07 June 2006


It's impossible to read Daniel Ellsberg's Secrets: A Memoir of Vietnam and the Pentagon Papers, through any other modern lens but Iraq. And it has plenty to teach, or to remind, about how and why administrations that lock themselves away from contradictory positions fail to see the reality on the ground. But it also delivers an insider's account of how a devoted Cold Warrior could evolve into an anti-war activist in just a few years. It also provides plenty of specific evidence to back up your arguments for why the attacks in the Gulf of Tonkin never happened, why Richard Nixon is fucking insane, and how the Pentagon Papers came out. The last one was what I was most interested in, as I had the basics but never the detailed-laden story, and it's that story that really brings the book to life. Too much of the first part is building a case for Ellsberg's move from Cold War true believer, and while a necessary component, it goes on too long, especially the chapters on his time in Vietnam, which are too self-serving in an attempt to illustrate his manly courage in the field. OK, you raced around the most dangerous roads where no white man dared venture and instructed inept commanders while Charlie fired rounds above your head and stood guard while drunken South Vietnamese hefes spewed anti-American trash and hailed machine gun fire over your hut. We got it. You're a bad ass.

That said, the second half is both riveting and very, very disheartening for its depiction of the corruption of power and the sick recognition that it happened all over again and for many of the same reasons. One line from Kissinger that struck me and probably has as much explanatory power as anything else I've read about why we kept going in Vietnam when so many folks on the ground kept saying that the war could not be won: "Yea, things have been going badly, but that's because the previous administration did not know what it was doing. We do." I'm paraphrasing slightly, but it's the arrogance that rings so clearly. It's not only the contempt for the public, but the disdain for just about anybody else outside the inner circle. We know better, trust us, but just to be sure your puny brains don't misconstrue what we're trying to do, we'll lie over and over again to that guppy press and they'll turn our lies into the truth of public perception and then we can do whatever we damn well please. Near the very end of the book, when Ellsberg is finally exonerated for releasing the Pentagon Papers and Nixon's plumbers are being busted and cutting deals with the Feds and Tricky Dick is isolated and cursing the world and still increasing the secret bombing, somebody asks Ellsberg what good he believes the release of the Pentagon Papers and the entire anti-war movement has done: "None," he replies, adding that all the protests did nothing to stop Nixon and Kissinger from raining down bombs on innocent civilians, and while the implosion from Watergate and the psychiatrist office break-ins might have shortened the war slightly, the number of deaths during Nixon's time after he vowed publicly in '68 to withdraw with honor is staggering.

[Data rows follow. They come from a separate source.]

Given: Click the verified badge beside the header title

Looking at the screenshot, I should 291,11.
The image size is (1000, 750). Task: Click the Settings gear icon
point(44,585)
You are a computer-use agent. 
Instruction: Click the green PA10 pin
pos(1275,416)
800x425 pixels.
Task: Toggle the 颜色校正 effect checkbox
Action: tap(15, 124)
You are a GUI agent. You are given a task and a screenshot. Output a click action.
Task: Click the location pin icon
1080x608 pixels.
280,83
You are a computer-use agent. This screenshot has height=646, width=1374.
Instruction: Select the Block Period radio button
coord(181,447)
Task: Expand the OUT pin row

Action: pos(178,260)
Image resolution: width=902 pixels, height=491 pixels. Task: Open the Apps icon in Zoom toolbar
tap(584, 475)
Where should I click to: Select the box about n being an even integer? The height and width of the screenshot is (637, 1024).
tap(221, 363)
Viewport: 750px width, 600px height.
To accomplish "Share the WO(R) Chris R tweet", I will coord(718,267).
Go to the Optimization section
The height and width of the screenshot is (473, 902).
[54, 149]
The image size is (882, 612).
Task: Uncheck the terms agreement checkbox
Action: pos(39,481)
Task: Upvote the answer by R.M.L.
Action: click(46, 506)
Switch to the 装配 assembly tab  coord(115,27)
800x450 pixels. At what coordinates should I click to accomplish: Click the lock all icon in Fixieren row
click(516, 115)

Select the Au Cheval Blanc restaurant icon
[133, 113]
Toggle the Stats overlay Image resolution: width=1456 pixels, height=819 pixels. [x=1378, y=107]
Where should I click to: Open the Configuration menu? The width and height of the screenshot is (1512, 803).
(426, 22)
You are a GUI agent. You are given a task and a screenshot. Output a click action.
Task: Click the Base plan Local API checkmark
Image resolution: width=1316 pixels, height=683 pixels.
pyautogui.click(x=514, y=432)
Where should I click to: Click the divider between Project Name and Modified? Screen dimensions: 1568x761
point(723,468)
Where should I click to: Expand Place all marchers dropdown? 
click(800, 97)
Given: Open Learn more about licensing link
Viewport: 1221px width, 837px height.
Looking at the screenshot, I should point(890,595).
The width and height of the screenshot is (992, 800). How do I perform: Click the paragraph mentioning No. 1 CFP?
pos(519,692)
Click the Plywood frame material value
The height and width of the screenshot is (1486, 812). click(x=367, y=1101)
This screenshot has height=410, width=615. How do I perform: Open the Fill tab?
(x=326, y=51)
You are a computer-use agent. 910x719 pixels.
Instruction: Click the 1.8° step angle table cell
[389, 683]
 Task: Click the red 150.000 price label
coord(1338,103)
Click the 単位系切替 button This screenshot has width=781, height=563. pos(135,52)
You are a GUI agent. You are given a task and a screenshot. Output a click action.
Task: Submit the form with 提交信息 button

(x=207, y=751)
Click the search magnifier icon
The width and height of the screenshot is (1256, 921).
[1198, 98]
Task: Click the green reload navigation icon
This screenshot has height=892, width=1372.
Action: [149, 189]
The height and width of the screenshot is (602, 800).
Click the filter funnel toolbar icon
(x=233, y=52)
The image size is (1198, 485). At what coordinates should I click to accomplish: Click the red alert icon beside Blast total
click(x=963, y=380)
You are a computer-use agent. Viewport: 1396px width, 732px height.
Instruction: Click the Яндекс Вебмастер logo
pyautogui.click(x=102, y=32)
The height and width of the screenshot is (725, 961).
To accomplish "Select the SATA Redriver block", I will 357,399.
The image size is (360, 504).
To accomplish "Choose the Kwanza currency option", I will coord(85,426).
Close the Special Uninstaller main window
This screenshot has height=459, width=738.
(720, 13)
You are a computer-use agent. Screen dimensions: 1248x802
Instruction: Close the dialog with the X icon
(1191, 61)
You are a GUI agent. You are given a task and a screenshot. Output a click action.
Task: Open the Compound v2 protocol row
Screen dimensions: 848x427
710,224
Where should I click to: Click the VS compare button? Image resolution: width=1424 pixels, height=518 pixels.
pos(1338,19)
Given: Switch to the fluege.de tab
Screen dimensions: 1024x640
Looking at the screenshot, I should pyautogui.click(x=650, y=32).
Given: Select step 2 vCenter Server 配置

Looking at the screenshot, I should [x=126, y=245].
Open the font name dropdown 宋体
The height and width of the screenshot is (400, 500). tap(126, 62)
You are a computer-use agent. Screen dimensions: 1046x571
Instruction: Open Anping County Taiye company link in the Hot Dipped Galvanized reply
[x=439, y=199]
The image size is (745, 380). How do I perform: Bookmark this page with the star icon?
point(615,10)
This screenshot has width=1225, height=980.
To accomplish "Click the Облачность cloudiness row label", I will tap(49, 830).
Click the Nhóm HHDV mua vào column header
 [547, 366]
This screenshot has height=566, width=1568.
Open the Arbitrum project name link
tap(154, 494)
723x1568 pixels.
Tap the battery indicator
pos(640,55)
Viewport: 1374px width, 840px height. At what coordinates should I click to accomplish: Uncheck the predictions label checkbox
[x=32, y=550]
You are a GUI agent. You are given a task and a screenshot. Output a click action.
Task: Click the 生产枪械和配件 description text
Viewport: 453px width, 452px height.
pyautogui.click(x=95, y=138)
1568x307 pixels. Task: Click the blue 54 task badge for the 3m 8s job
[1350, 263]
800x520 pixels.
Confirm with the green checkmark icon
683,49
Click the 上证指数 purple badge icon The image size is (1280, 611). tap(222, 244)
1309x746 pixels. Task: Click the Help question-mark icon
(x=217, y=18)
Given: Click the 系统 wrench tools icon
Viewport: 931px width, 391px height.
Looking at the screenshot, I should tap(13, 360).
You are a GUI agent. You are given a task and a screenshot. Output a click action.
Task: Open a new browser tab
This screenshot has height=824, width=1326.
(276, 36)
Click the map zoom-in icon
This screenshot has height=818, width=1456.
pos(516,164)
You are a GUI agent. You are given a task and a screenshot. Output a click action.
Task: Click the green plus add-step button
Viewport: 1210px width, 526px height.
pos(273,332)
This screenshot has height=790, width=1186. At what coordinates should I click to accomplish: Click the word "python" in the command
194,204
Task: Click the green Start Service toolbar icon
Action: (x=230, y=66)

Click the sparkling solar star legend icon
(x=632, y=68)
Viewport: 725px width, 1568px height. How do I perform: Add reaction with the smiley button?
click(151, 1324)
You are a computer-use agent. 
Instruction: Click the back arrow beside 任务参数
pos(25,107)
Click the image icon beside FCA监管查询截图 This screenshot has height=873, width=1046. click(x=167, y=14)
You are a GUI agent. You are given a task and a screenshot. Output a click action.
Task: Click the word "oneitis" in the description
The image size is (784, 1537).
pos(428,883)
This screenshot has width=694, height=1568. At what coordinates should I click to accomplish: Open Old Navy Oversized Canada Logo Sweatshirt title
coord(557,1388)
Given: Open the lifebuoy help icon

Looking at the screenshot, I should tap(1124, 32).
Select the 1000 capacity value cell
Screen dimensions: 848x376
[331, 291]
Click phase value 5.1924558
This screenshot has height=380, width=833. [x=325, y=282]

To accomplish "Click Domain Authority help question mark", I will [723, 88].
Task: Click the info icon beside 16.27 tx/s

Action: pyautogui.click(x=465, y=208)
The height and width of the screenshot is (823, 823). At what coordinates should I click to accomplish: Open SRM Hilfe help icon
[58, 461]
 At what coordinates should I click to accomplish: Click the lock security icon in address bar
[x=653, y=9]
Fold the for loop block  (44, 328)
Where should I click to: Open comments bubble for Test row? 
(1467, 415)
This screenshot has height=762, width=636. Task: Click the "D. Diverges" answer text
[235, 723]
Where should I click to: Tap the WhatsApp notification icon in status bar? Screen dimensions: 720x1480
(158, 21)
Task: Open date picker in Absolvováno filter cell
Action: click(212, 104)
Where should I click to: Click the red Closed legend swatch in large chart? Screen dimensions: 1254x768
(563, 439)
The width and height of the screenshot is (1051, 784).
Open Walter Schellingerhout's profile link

It's an old lesson but we just keep forgetting to tap ourselves on the shoulder and remind our lazy asses: if Congress and the press do not check Executive power, administrations will do what they want and lie about it. The nature of power being what it is, human beings and human institutions need strong restraints, and Congress has to show more wisdom and less machismo in the future when real, imagined or constructed threats appear. Instead of racing to give future Admins the blank check of expedient war powers, let's all take a deep breath, put the flags down and measure the threat honestly and prudently. Twice now Congress has laid down and told an Administration that hey, guys, we trust you, and look at the results. We're always gonna get nutjob execs drunk on theory and power looking to etch their names in the history books through foreign wars. Bush is just Nixon without the brain or the self-consciousness and inferiority issues. Will the press, the Congress and the people ever remember that to give too few, too much power is to ask for corruption and lies and aggressively bad decisions? Doubt it. See ya in 2032, when we smoke out the atheistic biotechers looking to push the post-human future in the Droid's Republic of Korea. Ought to be a hell of a ride.